** ENTRIES PROVIDED follows **

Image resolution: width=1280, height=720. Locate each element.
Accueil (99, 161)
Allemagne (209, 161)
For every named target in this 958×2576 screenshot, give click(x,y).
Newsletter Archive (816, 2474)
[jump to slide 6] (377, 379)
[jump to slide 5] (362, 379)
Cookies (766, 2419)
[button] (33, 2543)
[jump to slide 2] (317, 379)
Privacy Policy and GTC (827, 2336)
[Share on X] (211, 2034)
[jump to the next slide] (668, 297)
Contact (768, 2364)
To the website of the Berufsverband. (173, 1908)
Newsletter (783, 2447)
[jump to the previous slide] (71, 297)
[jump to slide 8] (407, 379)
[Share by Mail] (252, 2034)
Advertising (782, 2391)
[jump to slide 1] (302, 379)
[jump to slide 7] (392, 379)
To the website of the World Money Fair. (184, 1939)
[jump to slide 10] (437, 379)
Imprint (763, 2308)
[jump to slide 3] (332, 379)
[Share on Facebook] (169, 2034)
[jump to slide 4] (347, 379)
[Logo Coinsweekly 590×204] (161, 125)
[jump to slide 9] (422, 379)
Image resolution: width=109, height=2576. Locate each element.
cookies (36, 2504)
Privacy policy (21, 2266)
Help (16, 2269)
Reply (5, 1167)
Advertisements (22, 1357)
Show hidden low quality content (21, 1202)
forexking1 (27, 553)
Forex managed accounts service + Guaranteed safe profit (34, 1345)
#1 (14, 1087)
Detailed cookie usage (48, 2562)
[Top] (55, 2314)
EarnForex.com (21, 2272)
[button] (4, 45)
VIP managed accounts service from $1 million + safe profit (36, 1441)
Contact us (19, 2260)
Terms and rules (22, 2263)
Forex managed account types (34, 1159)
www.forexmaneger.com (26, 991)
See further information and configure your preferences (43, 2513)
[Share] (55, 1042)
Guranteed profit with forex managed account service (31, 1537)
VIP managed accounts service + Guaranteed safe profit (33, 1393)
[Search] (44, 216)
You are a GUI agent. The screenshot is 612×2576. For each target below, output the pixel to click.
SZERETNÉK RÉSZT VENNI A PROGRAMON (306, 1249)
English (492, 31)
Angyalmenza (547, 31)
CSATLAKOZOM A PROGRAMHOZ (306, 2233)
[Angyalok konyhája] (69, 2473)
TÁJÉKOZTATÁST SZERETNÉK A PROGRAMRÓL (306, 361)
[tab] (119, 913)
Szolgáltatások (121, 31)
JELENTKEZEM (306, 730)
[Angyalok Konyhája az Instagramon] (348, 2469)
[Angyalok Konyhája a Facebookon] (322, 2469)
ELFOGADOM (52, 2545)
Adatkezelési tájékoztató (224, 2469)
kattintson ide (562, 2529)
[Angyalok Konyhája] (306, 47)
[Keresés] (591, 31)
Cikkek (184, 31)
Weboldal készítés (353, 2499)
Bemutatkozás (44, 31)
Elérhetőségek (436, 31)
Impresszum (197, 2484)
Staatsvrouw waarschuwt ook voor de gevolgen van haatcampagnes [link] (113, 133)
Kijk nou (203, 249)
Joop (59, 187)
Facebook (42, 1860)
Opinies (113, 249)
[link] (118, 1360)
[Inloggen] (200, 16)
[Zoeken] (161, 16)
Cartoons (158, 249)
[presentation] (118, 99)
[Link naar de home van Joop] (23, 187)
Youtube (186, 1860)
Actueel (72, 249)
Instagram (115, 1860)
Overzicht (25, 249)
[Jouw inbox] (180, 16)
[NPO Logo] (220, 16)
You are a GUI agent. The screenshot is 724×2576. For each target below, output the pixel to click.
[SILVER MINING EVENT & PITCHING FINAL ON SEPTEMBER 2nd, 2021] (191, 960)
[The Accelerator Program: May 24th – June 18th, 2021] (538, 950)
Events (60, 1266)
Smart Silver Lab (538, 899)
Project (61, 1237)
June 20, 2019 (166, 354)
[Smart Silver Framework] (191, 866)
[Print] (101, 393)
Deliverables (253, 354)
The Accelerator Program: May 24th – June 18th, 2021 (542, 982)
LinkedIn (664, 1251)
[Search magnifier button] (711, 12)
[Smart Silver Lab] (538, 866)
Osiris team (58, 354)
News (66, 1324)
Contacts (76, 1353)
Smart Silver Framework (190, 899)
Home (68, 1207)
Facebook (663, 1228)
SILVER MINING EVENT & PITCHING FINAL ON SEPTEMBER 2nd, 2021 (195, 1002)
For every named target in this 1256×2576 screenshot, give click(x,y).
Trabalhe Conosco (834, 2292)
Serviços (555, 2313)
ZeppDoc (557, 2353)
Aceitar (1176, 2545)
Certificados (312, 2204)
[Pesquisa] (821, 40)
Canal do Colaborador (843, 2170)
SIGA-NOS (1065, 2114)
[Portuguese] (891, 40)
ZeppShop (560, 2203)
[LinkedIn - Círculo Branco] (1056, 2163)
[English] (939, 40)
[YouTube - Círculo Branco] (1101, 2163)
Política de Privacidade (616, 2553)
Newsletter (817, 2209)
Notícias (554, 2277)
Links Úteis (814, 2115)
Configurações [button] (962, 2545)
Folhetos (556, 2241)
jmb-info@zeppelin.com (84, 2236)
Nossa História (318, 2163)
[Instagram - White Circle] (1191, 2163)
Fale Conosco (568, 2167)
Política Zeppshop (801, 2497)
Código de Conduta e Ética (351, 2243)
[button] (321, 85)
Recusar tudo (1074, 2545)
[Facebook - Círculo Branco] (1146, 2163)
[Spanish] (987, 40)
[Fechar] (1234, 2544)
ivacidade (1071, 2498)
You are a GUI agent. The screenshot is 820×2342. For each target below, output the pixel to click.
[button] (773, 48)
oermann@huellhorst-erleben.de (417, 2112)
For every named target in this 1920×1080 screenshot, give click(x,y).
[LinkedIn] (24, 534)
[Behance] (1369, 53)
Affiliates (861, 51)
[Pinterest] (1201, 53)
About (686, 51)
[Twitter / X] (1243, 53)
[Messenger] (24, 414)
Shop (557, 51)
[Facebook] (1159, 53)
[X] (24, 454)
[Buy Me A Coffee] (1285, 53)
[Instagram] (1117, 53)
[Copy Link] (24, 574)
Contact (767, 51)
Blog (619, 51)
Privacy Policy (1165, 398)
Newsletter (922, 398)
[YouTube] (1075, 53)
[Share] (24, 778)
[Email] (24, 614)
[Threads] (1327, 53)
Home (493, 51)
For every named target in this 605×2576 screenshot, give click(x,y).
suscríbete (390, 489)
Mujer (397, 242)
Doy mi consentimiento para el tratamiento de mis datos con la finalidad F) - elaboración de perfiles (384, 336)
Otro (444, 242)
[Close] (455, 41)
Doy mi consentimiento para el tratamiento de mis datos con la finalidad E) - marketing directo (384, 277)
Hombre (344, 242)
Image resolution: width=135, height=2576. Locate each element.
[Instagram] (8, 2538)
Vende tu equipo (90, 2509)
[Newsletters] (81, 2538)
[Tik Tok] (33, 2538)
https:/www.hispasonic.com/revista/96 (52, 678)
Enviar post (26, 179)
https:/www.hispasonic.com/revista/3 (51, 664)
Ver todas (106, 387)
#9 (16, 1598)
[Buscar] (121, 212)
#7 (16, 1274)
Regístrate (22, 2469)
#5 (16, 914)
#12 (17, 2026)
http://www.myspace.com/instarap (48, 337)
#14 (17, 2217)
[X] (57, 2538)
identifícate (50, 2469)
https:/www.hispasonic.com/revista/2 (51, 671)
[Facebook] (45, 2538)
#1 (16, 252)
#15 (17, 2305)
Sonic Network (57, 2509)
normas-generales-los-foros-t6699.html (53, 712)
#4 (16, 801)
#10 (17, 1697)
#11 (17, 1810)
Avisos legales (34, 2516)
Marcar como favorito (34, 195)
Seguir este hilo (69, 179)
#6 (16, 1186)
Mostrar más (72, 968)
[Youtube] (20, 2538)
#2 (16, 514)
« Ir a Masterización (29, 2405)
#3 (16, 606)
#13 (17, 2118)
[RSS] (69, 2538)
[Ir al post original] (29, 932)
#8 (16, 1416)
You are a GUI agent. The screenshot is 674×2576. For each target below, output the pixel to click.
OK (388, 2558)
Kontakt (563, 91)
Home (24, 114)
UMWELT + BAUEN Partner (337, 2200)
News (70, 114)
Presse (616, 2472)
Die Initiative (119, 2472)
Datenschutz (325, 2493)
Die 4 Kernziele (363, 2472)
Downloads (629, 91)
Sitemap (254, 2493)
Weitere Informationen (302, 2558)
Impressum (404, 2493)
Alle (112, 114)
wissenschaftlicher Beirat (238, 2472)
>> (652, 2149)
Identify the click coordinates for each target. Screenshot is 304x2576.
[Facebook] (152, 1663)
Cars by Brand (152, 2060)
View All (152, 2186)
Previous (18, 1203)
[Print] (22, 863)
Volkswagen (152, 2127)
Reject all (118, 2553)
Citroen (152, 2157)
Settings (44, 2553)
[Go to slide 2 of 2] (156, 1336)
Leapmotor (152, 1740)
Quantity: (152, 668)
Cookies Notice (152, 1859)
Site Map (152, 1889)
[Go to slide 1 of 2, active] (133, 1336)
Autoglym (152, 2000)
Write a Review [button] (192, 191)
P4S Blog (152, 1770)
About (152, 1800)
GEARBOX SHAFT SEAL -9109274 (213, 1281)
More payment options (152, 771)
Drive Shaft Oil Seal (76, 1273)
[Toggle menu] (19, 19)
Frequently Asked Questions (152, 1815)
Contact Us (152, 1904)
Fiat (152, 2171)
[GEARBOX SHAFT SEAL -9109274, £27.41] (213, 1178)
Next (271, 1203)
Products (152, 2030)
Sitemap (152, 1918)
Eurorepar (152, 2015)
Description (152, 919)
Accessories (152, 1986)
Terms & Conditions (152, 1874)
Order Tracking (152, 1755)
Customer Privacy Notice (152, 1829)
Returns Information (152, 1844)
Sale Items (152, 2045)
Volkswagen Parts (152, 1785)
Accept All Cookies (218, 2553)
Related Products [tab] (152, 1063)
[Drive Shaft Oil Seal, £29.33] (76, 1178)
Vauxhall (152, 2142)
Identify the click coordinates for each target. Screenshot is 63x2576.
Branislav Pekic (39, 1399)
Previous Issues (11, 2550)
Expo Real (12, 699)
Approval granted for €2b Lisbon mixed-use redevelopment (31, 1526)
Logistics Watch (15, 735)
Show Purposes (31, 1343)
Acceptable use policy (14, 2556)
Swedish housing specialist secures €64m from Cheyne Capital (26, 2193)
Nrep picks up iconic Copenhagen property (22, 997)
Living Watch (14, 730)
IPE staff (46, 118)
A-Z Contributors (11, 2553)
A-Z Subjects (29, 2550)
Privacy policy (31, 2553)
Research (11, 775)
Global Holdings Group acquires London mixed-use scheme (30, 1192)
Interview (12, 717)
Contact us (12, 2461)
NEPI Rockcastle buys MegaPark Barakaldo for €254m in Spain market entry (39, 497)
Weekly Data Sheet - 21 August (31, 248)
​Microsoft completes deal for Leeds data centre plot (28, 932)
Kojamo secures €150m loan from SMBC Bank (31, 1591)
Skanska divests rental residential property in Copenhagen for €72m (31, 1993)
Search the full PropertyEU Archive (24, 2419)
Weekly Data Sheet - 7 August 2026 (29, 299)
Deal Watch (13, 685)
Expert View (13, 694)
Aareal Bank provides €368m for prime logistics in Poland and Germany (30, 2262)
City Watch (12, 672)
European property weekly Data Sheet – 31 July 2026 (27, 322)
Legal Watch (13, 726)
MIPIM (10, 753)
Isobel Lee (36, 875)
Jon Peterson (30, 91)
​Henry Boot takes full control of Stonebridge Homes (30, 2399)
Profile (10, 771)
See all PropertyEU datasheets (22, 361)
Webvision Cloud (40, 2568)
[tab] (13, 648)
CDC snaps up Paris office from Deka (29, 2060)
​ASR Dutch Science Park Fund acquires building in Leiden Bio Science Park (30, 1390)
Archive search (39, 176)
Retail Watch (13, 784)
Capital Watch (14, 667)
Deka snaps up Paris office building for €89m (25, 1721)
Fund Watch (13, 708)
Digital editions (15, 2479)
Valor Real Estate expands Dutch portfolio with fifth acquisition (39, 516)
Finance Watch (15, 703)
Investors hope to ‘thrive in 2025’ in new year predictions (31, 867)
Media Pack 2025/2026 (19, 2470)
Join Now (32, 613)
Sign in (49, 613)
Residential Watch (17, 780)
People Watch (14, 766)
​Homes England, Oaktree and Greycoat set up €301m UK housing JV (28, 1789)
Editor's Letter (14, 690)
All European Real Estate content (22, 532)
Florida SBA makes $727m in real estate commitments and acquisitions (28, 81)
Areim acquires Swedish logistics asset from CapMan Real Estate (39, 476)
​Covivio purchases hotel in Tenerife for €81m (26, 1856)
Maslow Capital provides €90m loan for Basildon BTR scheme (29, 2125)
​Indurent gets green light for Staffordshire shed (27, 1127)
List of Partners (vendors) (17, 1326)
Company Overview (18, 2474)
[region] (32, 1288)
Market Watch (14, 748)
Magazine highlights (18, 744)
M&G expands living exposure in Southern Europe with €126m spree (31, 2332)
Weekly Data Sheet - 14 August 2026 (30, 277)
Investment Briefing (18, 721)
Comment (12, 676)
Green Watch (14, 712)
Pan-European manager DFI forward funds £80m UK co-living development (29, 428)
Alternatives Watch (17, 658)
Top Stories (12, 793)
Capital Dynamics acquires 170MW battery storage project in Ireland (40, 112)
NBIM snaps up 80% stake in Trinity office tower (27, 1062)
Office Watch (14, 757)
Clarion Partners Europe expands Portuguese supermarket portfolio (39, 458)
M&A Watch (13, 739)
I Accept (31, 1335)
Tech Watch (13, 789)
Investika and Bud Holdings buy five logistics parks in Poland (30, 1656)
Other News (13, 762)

** End of ENTRIES PROVIDED **

• WHAT NEEDS TO BE DONE:
Copy out, word for word, the part of the entries above that begins at the line with "Avisos legales (34, 2516)" and ends at the line with "[Ir al post original] (29, 932)", including both.

• EXERCISE OUTPUT:
Avisos legales (34, 2516)
Marcar como favorito (34, 195)
Seguir este hilo (69, 179)
#6 (16, 1186)
Mostrar más (72, 968)
[Youtube] (20, 2538)
#2 (16, 514)
« Ir a Masterización (29, 2405)
#3 (16, 606)
#13 (17, 2118)
[RSS] (69, 2538)
[Ir al post original] (29, 932)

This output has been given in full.